Whilst the world of ghost hunting has seen a whole range of new technologies being employed to help you find ghosts, if we step back in time a couple of hundred years, it turns out people were successfully selling vampire hunting kits. So, did people really think vampires existed back then? And were they prepared to hunt them down?
Various stories about genuine vampire hunting kits from the 19th century have been published online in the last few years. Notably, some of them have even come up for auction and reached prices of between $12,000 and $15,000. Containing such handy vampire despatching kit as stakes, mallets, bibles, crucifixes and garlic, these kits were apparently sold to European travellers to protect them from the fanged beasts of Transylvania. So, does the presence of these kits imply vampires actually existed? Even if they didn't, were people sufficiently frightened of the stories of them at the time to think vampires might exist, and so needed to invest in these kind of kits to protect themselves?
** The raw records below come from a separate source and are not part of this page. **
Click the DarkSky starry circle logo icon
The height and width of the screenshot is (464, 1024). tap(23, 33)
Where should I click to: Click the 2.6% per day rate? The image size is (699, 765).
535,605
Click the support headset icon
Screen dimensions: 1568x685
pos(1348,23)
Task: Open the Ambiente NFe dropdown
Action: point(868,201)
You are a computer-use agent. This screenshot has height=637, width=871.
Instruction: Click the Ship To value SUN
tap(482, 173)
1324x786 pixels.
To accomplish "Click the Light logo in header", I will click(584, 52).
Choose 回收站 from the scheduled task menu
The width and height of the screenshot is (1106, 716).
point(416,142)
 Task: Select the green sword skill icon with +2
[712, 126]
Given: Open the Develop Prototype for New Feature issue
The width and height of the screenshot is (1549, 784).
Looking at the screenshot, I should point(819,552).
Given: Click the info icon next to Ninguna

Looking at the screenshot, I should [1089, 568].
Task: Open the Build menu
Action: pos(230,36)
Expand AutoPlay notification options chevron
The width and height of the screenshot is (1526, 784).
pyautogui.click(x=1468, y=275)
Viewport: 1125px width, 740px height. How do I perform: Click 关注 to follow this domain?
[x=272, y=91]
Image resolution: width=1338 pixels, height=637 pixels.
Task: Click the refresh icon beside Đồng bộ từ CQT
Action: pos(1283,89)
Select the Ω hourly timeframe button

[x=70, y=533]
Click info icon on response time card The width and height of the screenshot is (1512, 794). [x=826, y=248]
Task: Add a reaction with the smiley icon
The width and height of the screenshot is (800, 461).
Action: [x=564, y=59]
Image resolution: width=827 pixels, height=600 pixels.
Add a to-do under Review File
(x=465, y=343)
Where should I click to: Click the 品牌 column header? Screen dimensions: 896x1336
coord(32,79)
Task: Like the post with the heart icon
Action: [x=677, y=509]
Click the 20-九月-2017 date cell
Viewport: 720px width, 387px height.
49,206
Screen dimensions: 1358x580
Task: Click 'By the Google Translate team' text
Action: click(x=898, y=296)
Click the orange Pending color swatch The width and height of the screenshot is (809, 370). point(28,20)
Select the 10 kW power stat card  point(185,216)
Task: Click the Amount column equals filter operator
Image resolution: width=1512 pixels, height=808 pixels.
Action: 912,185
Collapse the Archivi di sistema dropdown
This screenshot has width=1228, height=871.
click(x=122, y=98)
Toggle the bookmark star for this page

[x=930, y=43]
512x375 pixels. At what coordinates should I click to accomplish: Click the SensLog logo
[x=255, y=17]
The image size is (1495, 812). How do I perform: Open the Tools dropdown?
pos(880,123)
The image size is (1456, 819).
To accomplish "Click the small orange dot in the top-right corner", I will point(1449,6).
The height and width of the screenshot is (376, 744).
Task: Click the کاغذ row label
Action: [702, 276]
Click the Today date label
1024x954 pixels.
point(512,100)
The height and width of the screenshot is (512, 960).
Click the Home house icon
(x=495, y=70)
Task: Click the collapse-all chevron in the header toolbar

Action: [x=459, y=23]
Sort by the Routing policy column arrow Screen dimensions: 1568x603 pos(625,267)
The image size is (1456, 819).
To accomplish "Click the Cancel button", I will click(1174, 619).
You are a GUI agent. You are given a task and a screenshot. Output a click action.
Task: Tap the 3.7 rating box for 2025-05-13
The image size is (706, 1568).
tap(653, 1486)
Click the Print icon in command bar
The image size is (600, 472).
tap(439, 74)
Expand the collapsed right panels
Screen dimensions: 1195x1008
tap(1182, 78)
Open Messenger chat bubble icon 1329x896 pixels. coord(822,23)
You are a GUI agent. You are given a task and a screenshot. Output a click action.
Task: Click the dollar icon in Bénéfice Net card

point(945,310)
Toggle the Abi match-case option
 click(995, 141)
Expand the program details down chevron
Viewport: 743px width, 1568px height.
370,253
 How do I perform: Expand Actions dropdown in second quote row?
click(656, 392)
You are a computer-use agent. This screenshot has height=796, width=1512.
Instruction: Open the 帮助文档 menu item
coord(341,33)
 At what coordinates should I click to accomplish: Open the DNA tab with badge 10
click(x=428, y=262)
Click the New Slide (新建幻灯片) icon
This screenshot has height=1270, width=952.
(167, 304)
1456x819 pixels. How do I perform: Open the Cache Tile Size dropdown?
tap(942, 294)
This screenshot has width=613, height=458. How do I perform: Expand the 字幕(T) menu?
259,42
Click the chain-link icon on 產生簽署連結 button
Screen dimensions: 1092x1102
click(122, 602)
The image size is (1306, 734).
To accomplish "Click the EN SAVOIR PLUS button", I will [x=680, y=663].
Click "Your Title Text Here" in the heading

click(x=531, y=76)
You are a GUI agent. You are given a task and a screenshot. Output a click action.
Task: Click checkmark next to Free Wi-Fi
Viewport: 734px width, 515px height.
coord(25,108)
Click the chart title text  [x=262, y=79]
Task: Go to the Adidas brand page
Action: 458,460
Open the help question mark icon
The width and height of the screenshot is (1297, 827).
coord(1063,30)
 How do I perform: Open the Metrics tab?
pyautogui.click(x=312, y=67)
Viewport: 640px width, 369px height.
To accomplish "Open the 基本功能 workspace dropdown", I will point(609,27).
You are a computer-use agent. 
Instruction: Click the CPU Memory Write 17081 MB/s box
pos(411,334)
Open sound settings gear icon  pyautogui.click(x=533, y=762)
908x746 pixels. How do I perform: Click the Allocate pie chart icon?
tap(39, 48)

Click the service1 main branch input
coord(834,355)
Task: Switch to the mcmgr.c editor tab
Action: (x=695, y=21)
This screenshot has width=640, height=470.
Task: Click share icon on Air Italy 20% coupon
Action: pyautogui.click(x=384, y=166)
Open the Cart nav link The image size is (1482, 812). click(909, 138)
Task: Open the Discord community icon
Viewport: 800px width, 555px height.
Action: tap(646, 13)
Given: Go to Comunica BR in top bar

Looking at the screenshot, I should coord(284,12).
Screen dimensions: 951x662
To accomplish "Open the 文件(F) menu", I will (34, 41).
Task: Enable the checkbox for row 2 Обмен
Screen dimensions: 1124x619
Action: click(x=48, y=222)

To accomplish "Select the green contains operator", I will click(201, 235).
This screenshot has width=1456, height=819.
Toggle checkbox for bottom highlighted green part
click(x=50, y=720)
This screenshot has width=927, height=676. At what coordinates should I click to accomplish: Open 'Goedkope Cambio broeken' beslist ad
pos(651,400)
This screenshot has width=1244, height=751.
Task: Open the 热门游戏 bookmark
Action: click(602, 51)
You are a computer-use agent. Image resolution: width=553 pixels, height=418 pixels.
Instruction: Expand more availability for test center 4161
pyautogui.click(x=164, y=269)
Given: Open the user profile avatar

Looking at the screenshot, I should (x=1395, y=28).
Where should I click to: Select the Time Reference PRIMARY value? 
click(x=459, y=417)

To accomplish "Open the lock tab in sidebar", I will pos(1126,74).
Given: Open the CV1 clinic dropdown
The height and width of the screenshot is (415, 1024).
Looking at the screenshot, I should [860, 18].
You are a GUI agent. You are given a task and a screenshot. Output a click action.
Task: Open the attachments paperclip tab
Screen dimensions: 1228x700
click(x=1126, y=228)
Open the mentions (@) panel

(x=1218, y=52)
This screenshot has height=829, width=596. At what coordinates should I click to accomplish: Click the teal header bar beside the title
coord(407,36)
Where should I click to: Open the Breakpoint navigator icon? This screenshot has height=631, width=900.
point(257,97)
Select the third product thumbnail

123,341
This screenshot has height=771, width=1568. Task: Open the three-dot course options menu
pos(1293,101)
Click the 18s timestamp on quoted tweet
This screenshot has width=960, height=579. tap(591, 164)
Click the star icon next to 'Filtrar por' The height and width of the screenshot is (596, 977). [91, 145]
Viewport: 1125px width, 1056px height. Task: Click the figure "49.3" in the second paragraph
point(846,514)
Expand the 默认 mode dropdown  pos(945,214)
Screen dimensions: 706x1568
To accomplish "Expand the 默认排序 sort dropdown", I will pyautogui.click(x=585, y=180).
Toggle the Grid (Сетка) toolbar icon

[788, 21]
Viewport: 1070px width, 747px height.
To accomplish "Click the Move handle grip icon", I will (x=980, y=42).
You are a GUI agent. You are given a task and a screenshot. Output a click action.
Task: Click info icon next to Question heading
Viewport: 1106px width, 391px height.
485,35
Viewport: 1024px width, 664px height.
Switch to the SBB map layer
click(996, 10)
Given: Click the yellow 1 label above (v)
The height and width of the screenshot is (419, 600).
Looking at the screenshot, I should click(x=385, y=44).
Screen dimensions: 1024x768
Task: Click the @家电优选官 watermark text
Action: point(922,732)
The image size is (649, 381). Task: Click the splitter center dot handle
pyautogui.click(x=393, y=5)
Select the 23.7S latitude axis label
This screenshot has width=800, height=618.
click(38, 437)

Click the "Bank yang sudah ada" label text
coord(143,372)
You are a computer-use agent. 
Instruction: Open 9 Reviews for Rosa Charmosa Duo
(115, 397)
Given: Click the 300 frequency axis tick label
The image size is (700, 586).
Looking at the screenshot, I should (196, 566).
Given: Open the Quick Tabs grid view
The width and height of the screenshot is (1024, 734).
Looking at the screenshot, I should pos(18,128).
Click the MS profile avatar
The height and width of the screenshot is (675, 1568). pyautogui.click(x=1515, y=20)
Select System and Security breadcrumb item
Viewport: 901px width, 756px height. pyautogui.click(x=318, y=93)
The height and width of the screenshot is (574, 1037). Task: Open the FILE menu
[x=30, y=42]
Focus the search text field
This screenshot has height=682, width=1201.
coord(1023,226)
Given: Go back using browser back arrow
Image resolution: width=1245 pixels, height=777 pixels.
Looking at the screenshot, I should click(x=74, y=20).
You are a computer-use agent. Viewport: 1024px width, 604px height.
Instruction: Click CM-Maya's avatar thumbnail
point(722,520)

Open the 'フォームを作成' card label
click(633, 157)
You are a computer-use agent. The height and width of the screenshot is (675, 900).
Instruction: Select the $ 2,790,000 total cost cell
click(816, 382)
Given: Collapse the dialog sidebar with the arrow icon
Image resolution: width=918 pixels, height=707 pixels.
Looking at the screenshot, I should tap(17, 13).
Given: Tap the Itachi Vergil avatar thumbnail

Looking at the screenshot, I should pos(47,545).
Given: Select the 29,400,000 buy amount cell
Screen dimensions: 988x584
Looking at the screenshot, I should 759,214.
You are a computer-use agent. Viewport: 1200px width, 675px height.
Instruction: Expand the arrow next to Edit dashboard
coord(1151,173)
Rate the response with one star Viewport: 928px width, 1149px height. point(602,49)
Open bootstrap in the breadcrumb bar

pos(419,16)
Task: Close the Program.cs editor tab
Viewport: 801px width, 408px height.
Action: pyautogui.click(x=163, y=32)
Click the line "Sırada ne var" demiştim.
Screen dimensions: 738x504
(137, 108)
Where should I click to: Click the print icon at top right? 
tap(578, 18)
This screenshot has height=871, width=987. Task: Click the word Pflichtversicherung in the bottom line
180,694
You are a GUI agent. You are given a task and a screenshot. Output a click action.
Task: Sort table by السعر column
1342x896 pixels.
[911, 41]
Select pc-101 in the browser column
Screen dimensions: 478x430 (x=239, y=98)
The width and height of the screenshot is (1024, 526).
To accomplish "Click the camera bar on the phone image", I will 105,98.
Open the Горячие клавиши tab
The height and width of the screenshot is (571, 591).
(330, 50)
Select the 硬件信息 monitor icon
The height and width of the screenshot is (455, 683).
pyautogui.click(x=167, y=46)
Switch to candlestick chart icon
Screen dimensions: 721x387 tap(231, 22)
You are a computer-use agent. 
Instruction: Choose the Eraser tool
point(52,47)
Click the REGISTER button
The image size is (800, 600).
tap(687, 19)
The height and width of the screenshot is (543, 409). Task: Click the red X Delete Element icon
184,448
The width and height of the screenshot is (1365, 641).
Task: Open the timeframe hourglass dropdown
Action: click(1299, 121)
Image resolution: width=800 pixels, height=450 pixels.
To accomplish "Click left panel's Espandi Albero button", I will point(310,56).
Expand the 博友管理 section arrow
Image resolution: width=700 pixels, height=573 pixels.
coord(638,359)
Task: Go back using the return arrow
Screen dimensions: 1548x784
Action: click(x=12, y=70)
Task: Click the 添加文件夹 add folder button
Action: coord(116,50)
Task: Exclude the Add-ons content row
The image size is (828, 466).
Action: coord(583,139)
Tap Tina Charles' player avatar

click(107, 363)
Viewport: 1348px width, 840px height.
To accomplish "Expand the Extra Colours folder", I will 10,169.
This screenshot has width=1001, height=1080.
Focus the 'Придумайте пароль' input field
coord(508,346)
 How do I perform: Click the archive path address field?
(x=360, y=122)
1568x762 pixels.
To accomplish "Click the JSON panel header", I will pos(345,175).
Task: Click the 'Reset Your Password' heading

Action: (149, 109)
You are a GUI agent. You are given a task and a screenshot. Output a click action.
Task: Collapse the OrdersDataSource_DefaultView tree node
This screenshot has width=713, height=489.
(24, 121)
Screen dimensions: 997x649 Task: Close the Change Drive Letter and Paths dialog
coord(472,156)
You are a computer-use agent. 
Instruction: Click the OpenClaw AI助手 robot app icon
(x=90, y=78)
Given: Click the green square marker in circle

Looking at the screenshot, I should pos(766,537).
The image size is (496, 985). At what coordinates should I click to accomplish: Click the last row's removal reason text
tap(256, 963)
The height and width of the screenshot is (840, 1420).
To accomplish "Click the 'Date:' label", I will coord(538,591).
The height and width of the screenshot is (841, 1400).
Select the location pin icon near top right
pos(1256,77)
Some of them are genuine, if you mean do they date back to the 19th century, but they weren’t produced to actually kill vampires. In all likelihood, they were sold to collectors as a bit of a gimmick after the publication of Bram Stoker’s Dracula in 1897. Kind of like a historic cosplay – but rather than dress up as Harley Quinn or Batman at a comicon, you might entertain your friends by showing them how prepared you are if Dracula pays you a visit. It’s possible a few were flogged to those heading into the Carpathian mountains and who were worried they were going to get sucked off, but it seems more likely it was just a cash-in.
That doesn’t account for the few kits found which pre-dated the publishing of Dracula. However, digging a bit further back we find John Polidori published The Vampyre in 1819, which was also a successful book. Although vampire-like demons or spirits were reported in ancient Greek and Roman culture, the more modern take on the vampire has only really existed for a couple of hundred years or so.
So why are people paying such high prices for the few remaining kits? It’s obviously not for killing vampires. You can make your own kit for a just a few quid, and if you have a bit of money to spare - anywhere between £30 and £400 – there’s plenty of people on sites like Etsy and Ebay who’ll take your cash and sell you a kit.
The reason the collectors are prepared to pay so much for the old kits is rarity. Like vampires themselves, the kits from the 19th century are now highly collectible, and also very rare! So if you find one knocking around in your attic, get it down to Sotheby’s and you could be quids in!